MY STORY

AND WHY YOU DON’T NEED THE SAME ONE

I Wasn't Broken.
I Was Just Wired Differently.

My whole life I’ve always felt ‘different’. Like the rest of the female population - “I’m just not like other girls” (which is more the internalised misogyny, but that’s another story). I just knew I felt, processed, perceived things differently than most people around me.

As a kid, I was like some sort of golden retriever on speed; playing football, biking, running, netball, basketball, martial arts, tennis, skateboarding (terrible), singing (also terrible), insert every other physical pursuit. I was never still, nor was my mind ever still. I found school hard, overwhelming, confusing, pressure filled. I grew into a very anxious, sad teenager. The whole world felt like it was collapsing in on me. Hormones, secondary school, routine changes, the fact nothing ever stayed in my brain and every part of me felt scattered over the universe - lead to a series of anxiety fuelled years that grew worse and worse.
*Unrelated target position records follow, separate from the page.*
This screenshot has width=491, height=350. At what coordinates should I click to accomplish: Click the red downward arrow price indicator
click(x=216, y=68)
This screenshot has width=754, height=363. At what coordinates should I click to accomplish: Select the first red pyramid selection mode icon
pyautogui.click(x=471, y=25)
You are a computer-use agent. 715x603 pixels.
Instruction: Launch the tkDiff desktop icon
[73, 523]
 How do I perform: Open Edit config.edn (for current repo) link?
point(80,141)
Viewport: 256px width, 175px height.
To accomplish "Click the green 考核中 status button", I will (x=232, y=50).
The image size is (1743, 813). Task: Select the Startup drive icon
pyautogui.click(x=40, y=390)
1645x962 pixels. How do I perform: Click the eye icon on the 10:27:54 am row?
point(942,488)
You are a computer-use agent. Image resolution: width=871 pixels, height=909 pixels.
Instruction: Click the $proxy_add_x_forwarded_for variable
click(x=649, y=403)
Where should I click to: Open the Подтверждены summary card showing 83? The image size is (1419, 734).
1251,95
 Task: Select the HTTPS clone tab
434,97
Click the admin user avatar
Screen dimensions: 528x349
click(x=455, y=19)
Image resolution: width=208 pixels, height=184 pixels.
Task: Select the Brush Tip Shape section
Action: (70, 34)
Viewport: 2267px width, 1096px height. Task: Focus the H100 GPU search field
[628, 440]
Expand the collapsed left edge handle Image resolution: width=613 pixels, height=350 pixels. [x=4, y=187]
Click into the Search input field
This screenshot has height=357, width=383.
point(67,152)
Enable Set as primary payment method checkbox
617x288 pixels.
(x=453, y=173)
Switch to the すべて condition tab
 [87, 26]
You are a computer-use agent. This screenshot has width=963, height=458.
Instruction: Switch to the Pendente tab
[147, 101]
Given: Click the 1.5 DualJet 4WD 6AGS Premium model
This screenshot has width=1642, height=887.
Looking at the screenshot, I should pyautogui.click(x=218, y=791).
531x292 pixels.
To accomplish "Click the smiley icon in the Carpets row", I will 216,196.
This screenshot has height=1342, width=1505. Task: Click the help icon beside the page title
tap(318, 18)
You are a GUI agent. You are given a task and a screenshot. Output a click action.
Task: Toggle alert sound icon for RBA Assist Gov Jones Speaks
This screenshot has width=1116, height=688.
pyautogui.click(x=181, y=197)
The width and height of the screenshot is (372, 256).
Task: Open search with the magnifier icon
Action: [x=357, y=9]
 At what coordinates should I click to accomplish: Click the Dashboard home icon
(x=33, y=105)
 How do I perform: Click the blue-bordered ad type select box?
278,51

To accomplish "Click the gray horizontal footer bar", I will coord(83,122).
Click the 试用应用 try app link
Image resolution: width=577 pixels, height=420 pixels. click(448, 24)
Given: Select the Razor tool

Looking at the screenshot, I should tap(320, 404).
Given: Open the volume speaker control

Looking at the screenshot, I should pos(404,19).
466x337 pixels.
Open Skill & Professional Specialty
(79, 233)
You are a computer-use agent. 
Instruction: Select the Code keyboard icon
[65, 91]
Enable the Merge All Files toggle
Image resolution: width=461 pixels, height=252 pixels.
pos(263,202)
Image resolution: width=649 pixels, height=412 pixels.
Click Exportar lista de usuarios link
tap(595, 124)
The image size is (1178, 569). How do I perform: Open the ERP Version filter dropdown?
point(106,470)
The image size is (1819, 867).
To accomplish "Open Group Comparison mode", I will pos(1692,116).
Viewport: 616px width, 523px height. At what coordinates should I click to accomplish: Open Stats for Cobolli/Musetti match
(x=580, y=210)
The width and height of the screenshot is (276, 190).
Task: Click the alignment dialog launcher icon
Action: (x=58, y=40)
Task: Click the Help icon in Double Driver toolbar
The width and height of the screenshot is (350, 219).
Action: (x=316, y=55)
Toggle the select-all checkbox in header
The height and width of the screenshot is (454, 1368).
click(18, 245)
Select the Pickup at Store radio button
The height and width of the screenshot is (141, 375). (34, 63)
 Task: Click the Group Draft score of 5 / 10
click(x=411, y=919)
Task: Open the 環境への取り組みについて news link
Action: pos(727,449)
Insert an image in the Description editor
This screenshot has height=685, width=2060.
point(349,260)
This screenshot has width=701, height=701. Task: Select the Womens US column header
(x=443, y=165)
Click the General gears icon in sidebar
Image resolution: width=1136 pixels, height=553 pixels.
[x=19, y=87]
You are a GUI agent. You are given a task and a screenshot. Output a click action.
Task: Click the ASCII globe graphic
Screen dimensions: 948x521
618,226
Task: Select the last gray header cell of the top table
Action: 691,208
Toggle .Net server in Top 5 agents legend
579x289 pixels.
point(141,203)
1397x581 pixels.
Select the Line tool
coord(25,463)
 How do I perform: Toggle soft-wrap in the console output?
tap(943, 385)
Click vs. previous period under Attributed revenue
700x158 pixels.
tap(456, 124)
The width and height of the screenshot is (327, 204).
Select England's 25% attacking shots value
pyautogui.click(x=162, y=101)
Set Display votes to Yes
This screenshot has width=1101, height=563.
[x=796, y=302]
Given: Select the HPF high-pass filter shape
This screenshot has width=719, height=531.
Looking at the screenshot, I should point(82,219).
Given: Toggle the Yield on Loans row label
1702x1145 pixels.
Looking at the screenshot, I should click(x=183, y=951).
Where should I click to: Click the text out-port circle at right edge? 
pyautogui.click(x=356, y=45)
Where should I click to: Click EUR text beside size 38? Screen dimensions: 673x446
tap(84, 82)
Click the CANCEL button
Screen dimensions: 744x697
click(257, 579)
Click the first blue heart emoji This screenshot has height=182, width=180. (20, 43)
My creative mind could and did conjure every possible bad thing that could ever happen, my skin buzzed from sensory overload and even sleeping was filled with the type of dread you don’t share over breakfast. I felt so deeply wrong and bad, and the phrase would circle in my mind on repeat “what on earth is wrong with me?”. I kept it all very quiet, far too ashamed and afraid to ever admit to myself I needed support. But it had been reiterated to me, numerous times - I was just wrong. And I needed to stop being wrong. But I couldn’t find the answer.

I gritted my way through school, college. Dropped out of university 3 times. Many mental breakdowns, these ongoing burnouts, all I wanted to do was eject from my body. For years, I tried to fix myself. Through therapy, coaching, control, performance, and pushing myself harder — physically, mentally, emotionally. I tried to out-discipline my own brain. I hoped self-help would fix it. Journalling, reframing, cold showers, becoming a gym obsessive, thousands (thousands) of pounds on therapy running ultramarathons, writing my god-damn gratitude list.

But nothing seemed to get rid of this ongoing overwhelm of life, this perpetual confusion with how on earth I’m meant to be; what I’m meant to say, act, do, feel. Nothing seemed to make supermarkets less bright and painful. I tried to get rid of my neurodivergence by exposure - maybe if I just put myself in situations I hate, ignore what my body is telling me, tell myself to stop being so stupid, then I’d get rid of these things I hated about myself. Surprise surprise, nothing changed.

Turns out - treating your neurodivergence like some mental illness actually doesn’t work. Because that’s not what it is. It’s a wiring difference.

I was diagnosed with ADHD in my early twenties. It was a lightbulb moment, and also a very painful process of grieving the time I’d spent so long trying to fix myself. I went through the arduous process of denying it, ignoring it, becoming it, blaming myself, hating myself. Women have a hard time being acknowledged or understood in the medical system, and this is just one example.

But ADHD doesn’t need to be fixed. ADHD doesn’t need to be ‘treated’. ADHD needs to be understood - accepted, made room for. What if it wasn’t another thing ‘wrong’ with you that you have to fix? What if this simple wiring difference gives you access to higher creative wisdom, intuition? What if you could simply allow yourself to take a break when you need, go all in when you feel like it and stop forcing yourself to do those god damn ‘catch ups’ that you resent? What if you could finally stop thinking about how you’re being? What if you could stop trying to constantly fight how you feel? What if you could make total peace with the millions of thoughts in your head?

I’ve worked with over 200 women in the last 5 years in my Personal Training & Coaching business. Women who, like me, have lived in the shadows of shame, anxiety, burnout, guilt, and the constant, low-level ache of “not good enough.” Many of them now call me their coach. Some have become my closest friends.

That’s why I do this.

I’m now a fully qualified ADHD Coach & Practitioner, and an ICP&M Certified Life Transformation Coach. I work with brilliant, overwhelmed women who are ready to stop masking, stop spiralling, and start creating a life that works with their brain, not against it.

Because change needs to happen. And I’m not going to wait for someone else to do it.